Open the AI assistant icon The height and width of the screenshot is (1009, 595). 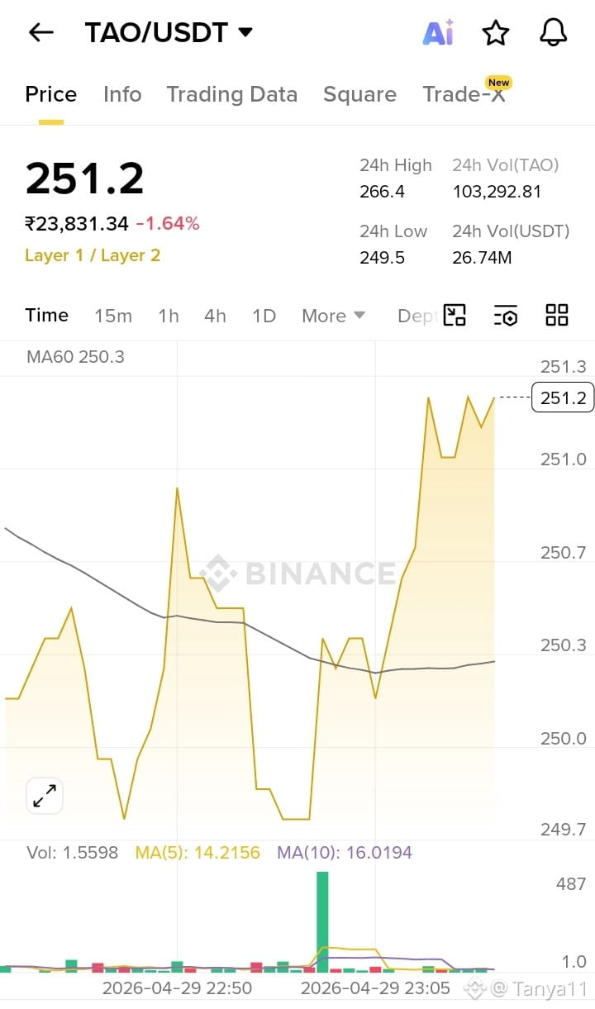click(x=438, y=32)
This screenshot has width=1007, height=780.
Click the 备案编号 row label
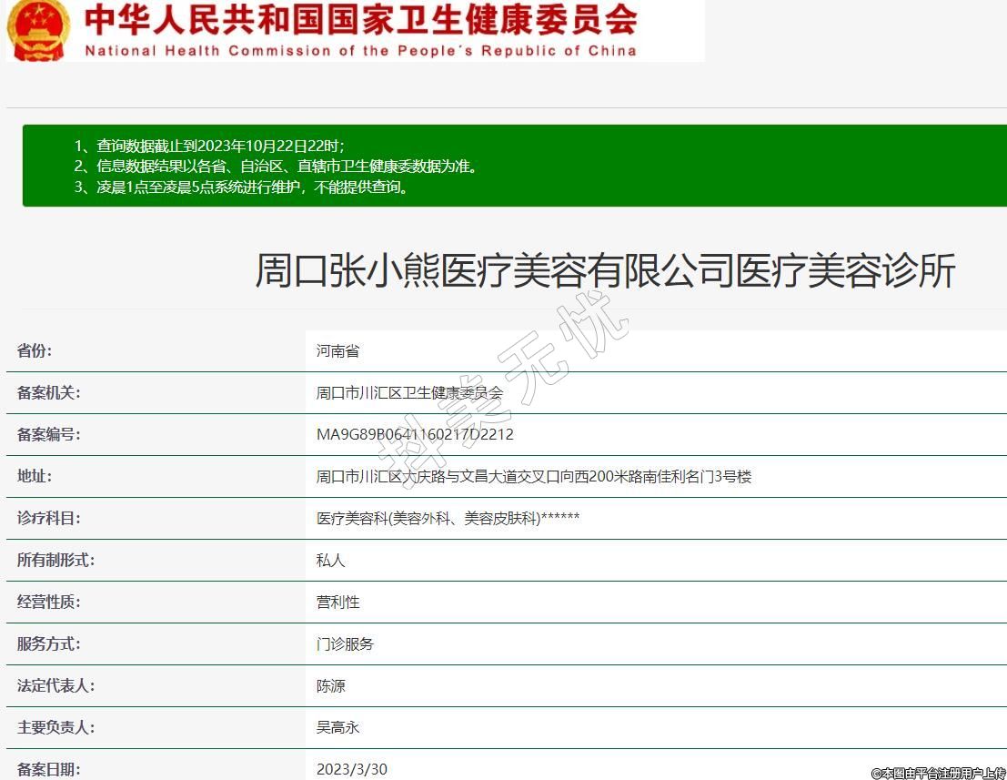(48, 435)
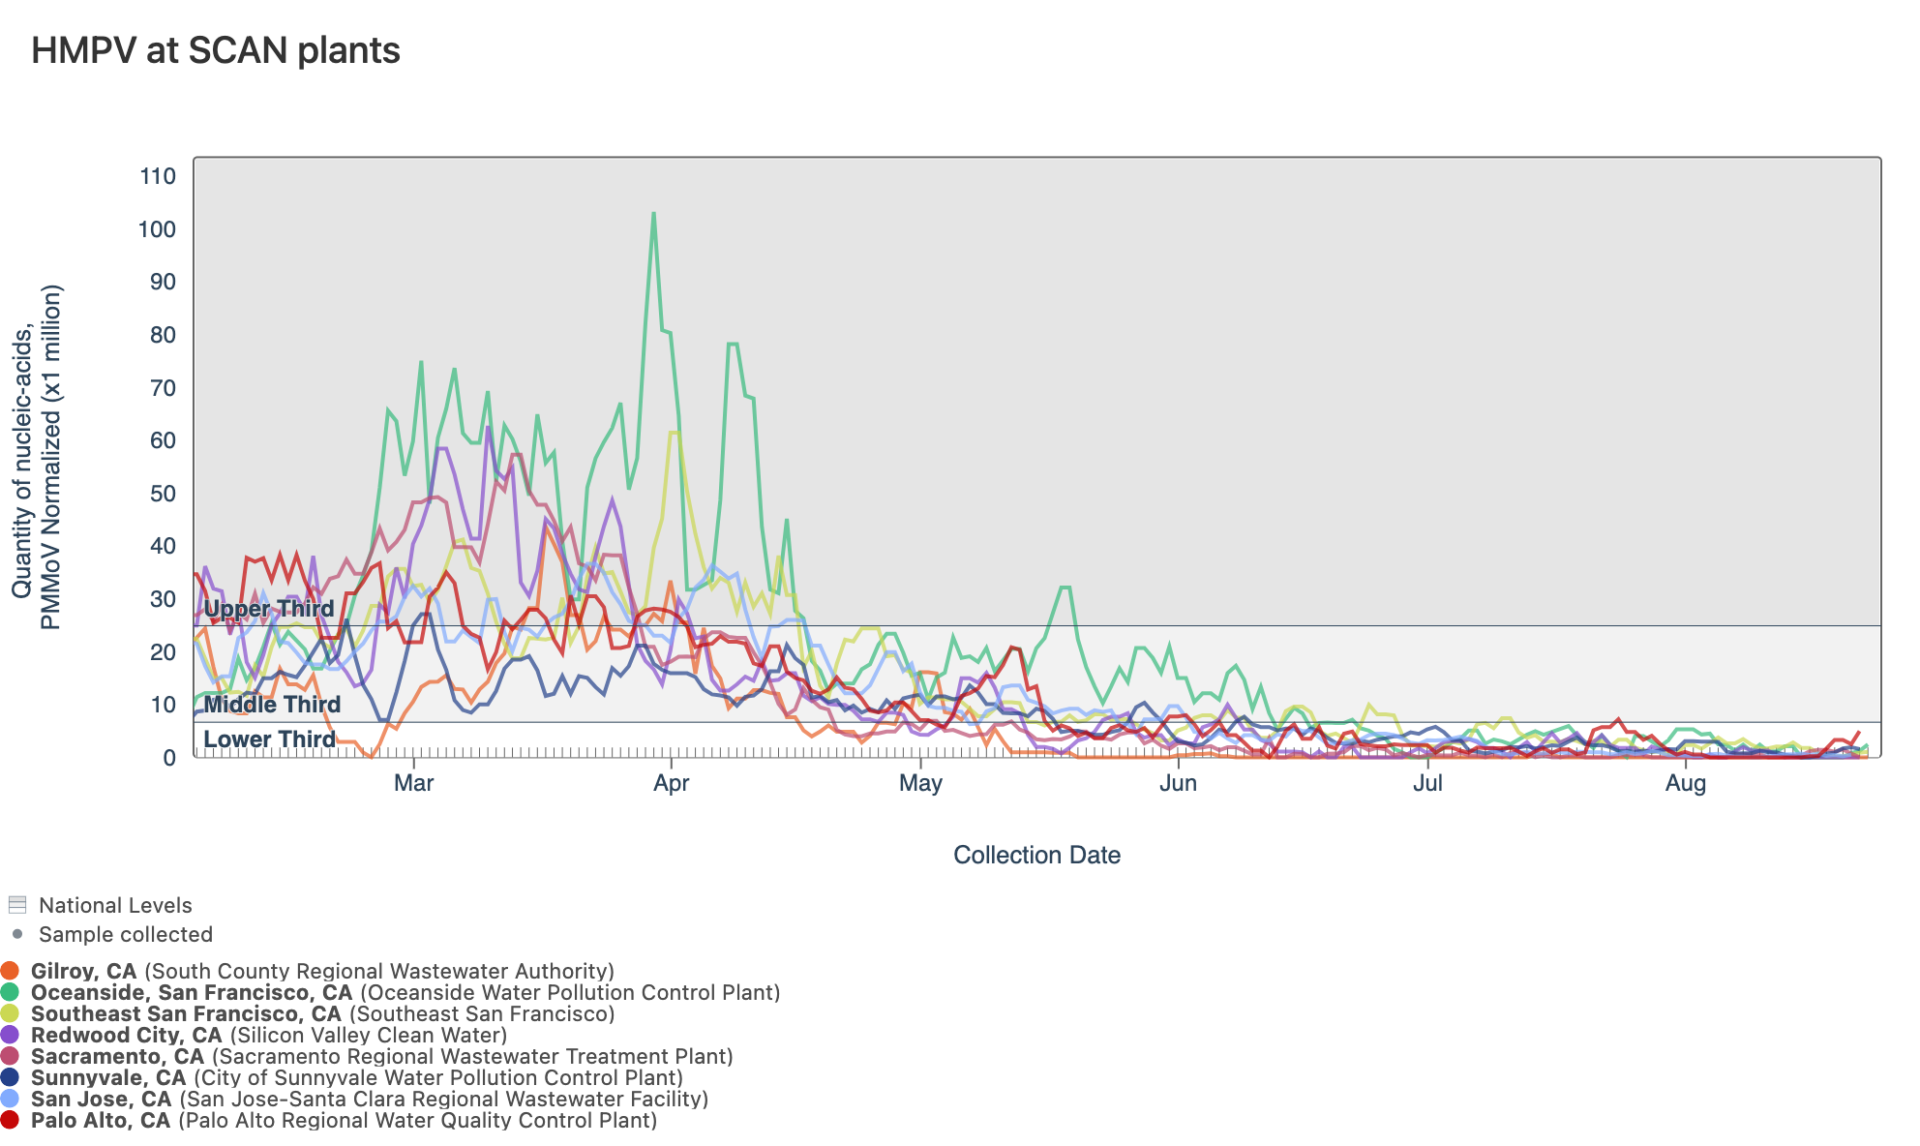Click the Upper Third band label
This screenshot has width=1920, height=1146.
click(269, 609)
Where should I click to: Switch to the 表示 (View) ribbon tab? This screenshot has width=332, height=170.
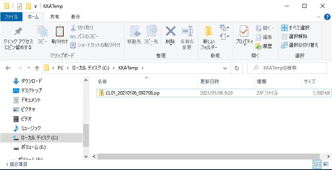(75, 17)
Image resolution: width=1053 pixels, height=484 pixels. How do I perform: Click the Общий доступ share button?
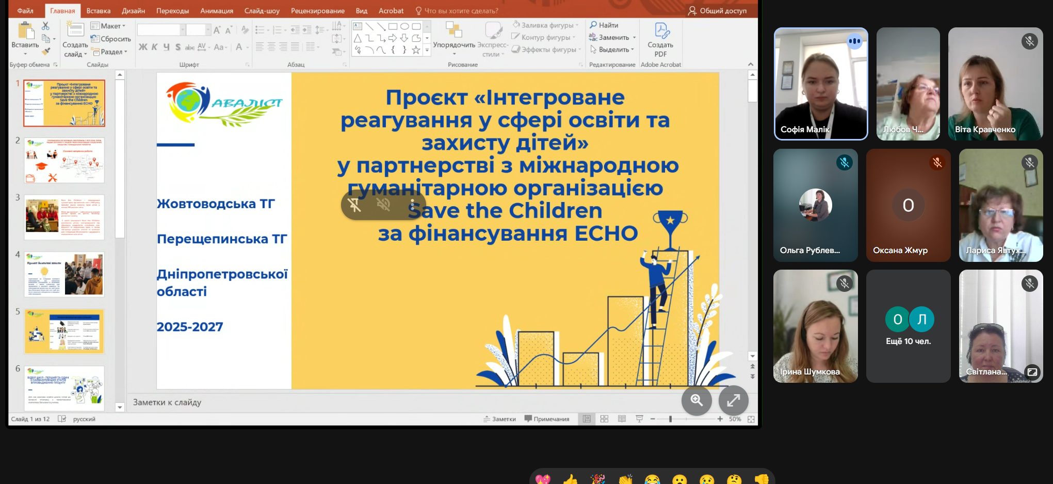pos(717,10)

* * * * * * * * *

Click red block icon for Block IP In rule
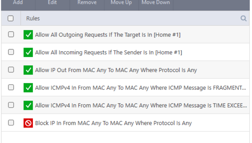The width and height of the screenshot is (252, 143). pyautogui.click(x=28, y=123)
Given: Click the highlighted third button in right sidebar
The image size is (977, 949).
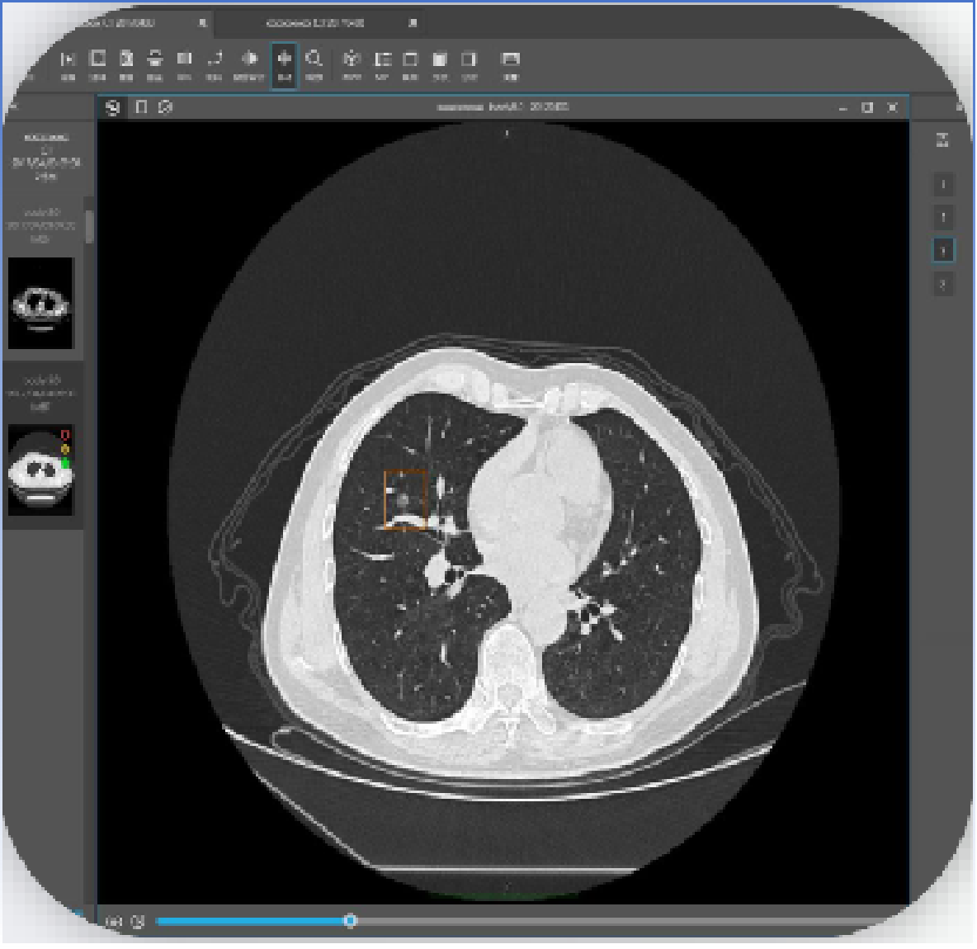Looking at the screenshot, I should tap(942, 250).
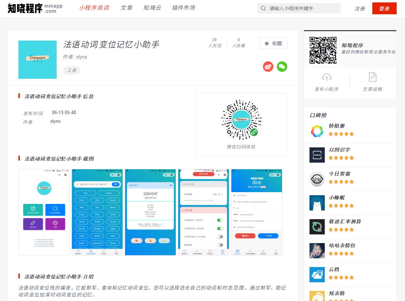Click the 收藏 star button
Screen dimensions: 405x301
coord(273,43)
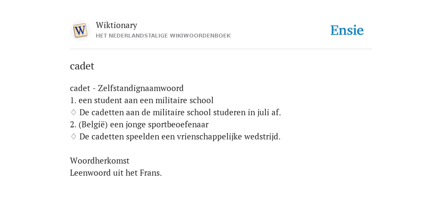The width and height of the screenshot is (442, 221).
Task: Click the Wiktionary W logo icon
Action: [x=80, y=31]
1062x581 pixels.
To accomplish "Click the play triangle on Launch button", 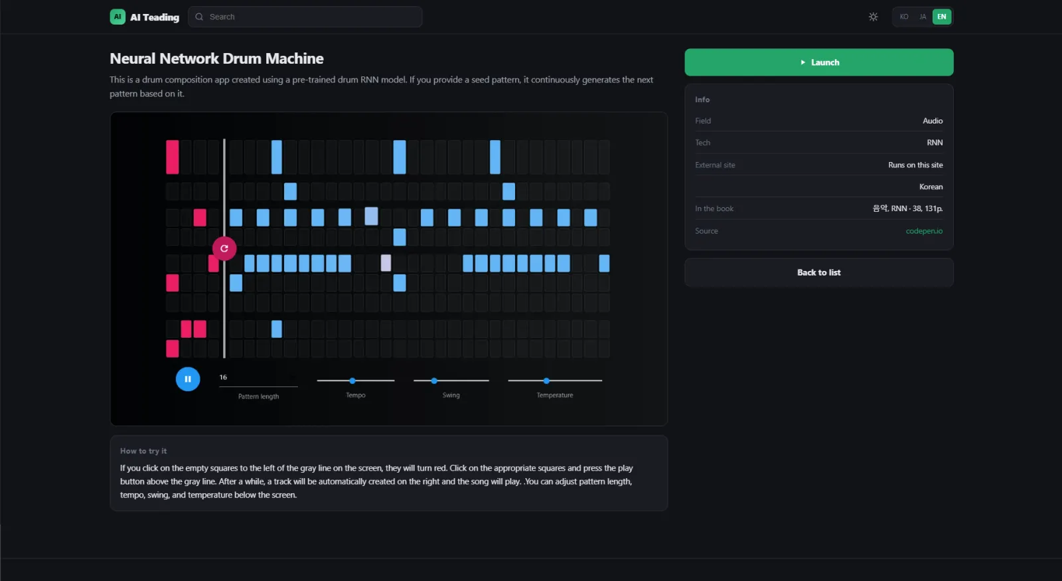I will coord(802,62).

* * * * * * * * *

(WORK TO DO): Reproduce verbatim the lines starting at the line that contains "Given: Click the" and ending at the line that contains "Task: Click the Wiktionary W logo icon", both included, omitting the pictures.

(RESULT):
Given: Click the highlighted third button in right sidebar
The image size is (977, 949).
Looking at the screenshot, I should tap(942, 250).
Click the 收藏 star button
Screen dimensions: 405x301
coord(273,43)
The width and height of the screenshot is (442, 221).
Task: Click the Wiktionary W logo icon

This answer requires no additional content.